— Records for the task —

·····

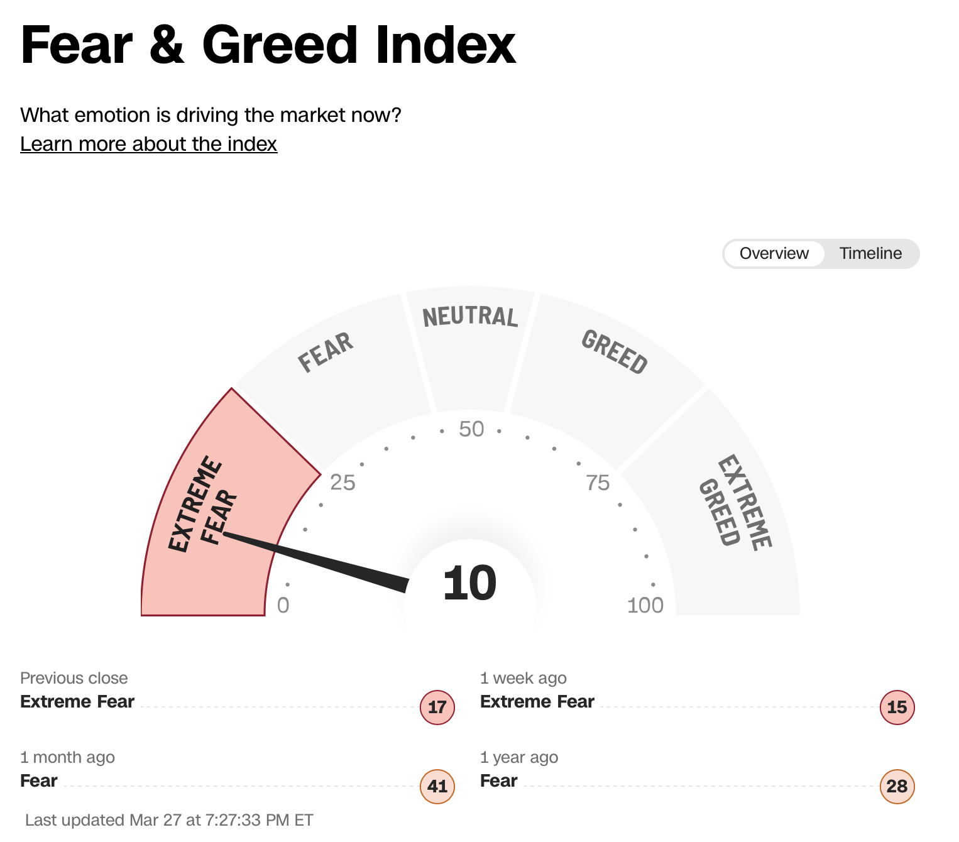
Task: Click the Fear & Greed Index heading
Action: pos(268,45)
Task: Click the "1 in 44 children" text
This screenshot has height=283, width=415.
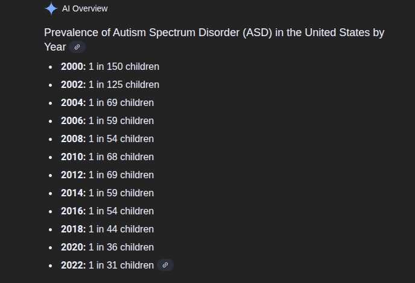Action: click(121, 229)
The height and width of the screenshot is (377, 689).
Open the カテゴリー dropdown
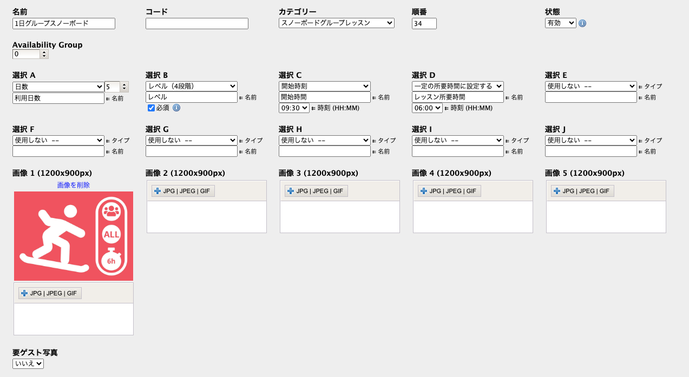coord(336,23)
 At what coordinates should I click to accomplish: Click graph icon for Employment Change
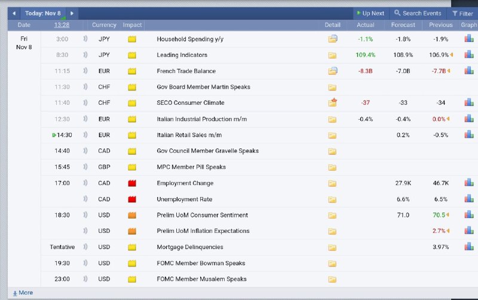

·····

— Requirement —
Your reply must hold only the lines from the line containing "Open the カテゴリー dropdown" through the end of the records above, written out exactly, both ends included, with no pictures, please.

— Result for this task —
Open the カテゴリー dropdown
coord(336,23)
 At what coordinates should I click to accomplish: Click graph icon for Employment Change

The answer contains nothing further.